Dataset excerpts
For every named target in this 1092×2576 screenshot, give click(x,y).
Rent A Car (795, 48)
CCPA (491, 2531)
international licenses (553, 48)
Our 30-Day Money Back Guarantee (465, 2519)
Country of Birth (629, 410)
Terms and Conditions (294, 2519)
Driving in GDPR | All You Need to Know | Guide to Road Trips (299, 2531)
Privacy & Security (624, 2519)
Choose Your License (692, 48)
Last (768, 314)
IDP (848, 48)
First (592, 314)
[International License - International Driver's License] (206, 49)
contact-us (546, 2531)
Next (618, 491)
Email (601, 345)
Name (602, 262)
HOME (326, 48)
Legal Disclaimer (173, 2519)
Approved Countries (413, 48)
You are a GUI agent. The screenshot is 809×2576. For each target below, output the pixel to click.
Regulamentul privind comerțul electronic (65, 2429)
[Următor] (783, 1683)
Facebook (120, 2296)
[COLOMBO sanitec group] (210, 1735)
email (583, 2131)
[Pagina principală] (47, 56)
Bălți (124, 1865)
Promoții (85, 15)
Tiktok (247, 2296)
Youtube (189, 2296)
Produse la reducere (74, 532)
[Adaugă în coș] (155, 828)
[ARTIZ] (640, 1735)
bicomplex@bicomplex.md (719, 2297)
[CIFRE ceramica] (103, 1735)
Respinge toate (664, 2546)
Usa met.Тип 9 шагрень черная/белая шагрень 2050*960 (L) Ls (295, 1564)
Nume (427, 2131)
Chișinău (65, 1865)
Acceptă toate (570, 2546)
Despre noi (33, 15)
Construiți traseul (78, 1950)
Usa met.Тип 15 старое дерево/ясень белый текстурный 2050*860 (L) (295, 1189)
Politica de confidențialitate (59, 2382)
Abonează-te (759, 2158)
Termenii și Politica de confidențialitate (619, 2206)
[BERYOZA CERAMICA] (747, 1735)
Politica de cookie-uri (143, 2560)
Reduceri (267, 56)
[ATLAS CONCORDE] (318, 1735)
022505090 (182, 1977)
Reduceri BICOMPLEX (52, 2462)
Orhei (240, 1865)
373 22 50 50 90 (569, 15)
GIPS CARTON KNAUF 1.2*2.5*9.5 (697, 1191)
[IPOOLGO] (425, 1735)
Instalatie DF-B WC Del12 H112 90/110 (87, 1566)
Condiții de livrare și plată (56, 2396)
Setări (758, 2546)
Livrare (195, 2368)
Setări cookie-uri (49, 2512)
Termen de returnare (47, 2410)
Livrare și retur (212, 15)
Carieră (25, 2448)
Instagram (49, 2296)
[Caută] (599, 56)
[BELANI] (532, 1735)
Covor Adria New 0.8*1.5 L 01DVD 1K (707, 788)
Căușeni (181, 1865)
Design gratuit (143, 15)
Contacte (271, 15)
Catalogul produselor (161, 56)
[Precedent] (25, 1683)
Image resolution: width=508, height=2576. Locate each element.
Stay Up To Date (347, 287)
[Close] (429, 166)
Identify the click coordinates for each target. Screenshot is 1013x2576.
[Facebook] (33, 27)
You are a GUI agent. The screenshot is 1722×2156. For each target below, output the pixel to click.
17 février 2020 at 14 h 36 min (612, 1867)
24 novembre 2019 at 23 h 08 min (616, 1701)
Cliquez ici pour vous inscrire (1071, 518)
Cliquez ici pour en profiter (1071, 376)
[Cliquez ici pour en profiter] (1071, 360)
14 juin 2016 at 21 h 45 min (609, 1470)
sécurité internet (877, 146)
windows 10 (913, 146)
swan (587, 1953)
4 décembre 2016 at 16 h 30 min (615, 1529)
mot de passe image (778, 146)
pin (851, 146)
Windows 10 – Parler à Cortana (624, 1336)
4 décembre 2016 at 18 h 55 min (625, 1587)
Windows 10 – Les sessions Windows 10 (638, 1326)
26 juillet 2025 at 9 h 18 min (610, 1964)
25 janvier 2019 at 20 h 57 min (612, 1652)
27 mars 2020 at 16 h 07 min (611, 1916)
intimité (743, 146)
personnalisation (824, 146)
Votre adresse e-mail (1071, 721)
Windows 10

§ **Your instructions**:
Show every line of the entries above where the word "décembre" occurs.

§ **Exercise solution**:
4 décembre 2016 at 16 h 30 min (615, 1529)
4 décembre 2016 at 18 h 55 min (625, 1587)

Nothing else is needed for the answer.